▶ _STATED GOAL_
Repeat each of the rows below word for word, leaving the pictures out.

▬▬▬▬▬▬▬▬▬▬

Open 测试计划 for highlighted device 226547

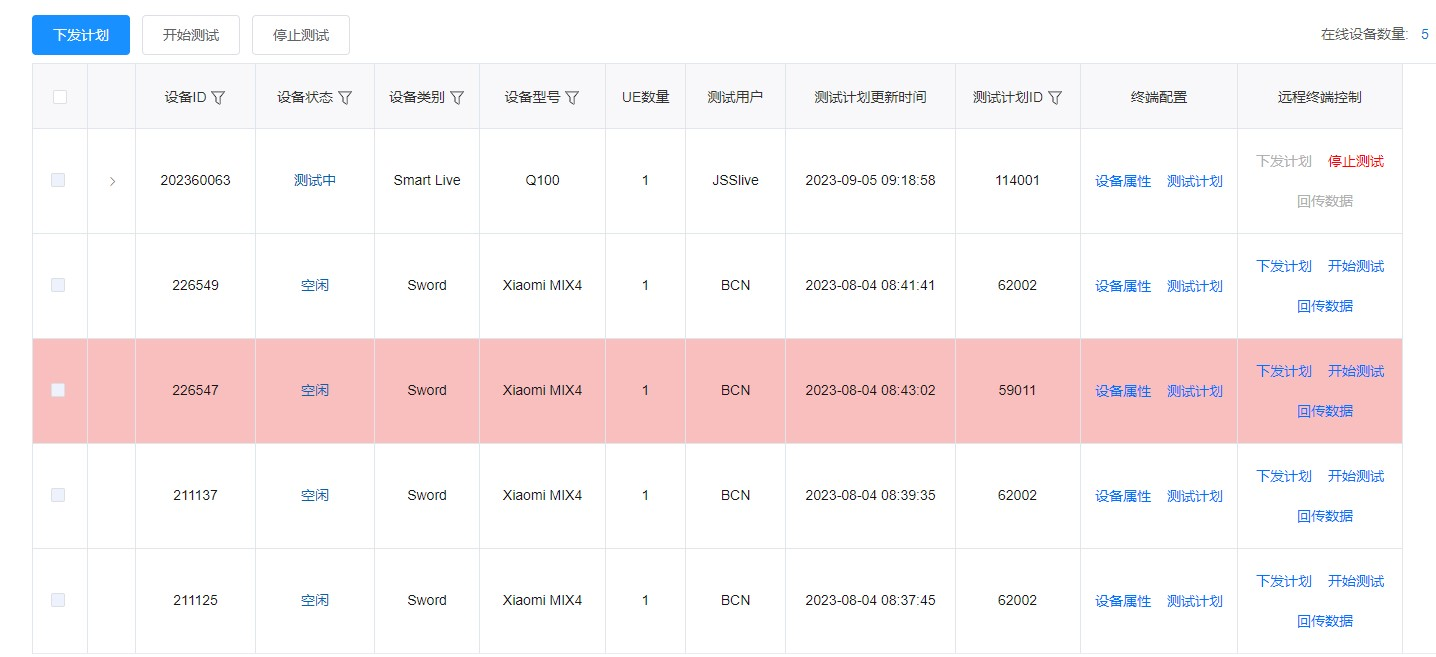(x=1195, y=391)
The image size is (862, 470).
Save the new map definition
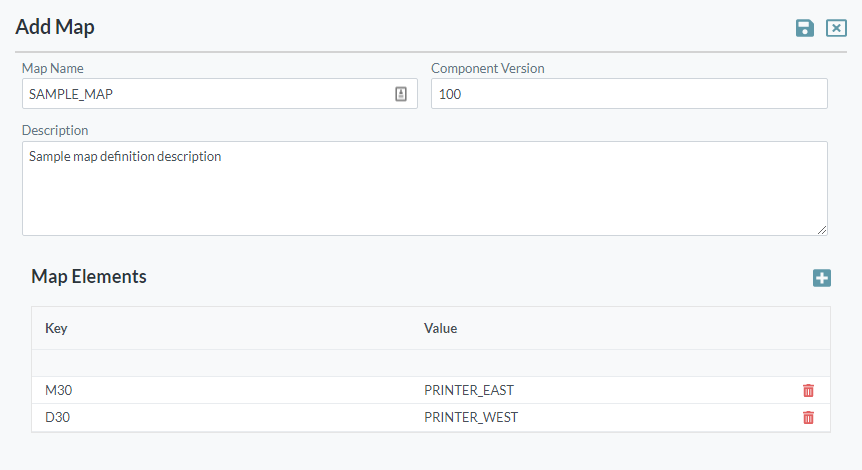805,28
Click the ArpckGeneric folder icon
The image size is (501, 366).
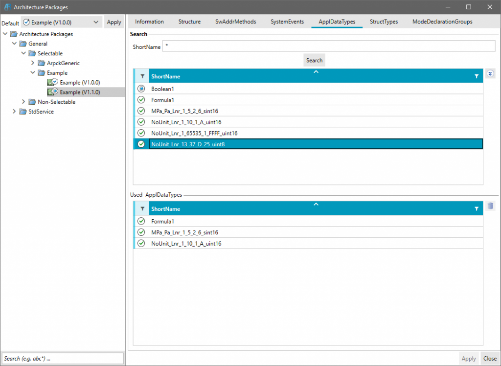(x=41, y=63)
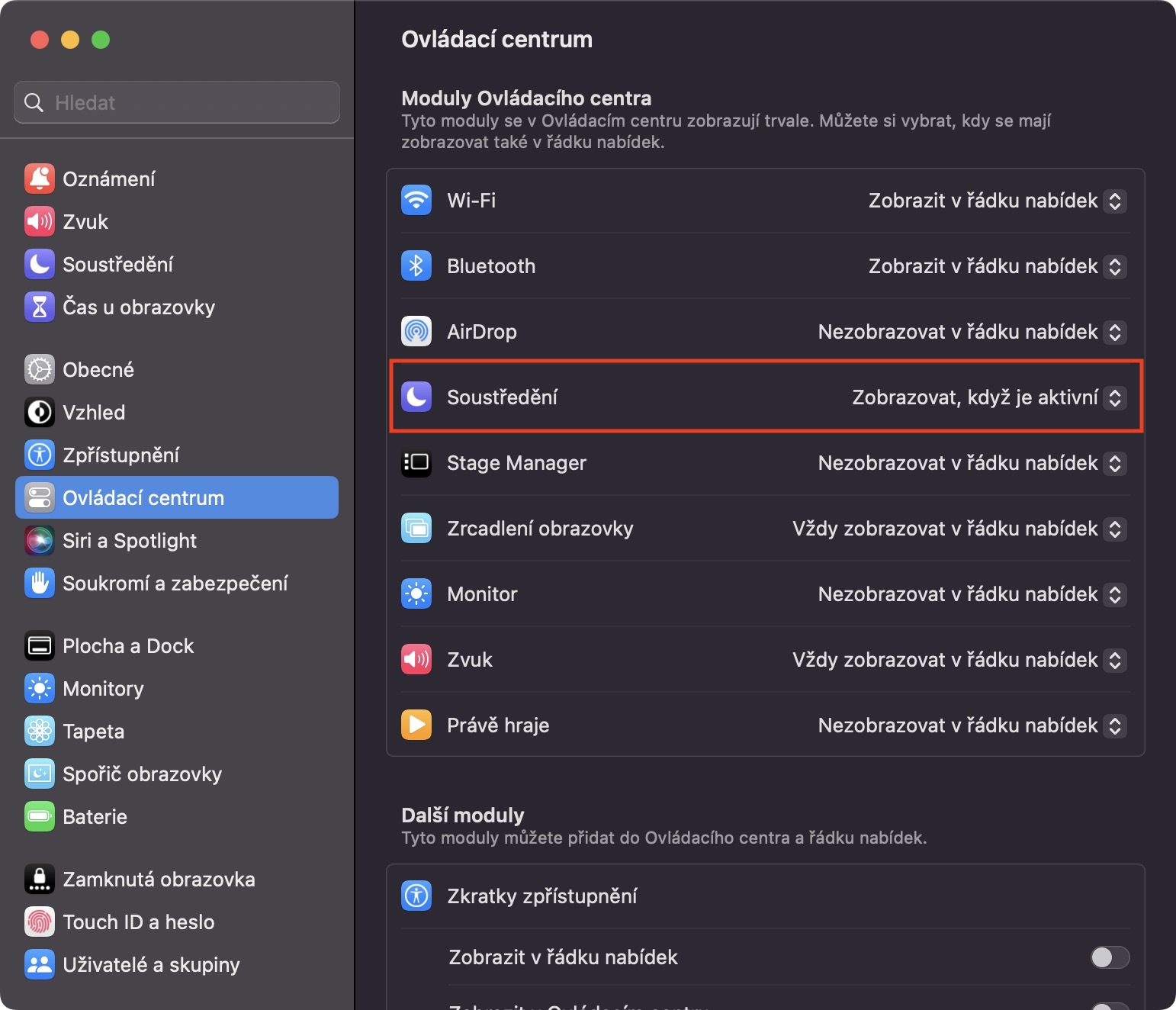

▬▬▬▬▬▬▬▬▬▬

▶ _TASK RESULT_
Open 测试计划 for highlighted device 226547

(x=1195, y=391)
The image size is (862, 470).
Save the new map definition
805,28
Click the ArpckGeneric folder icon
The image size is (501, 366).
(x=41, y=63)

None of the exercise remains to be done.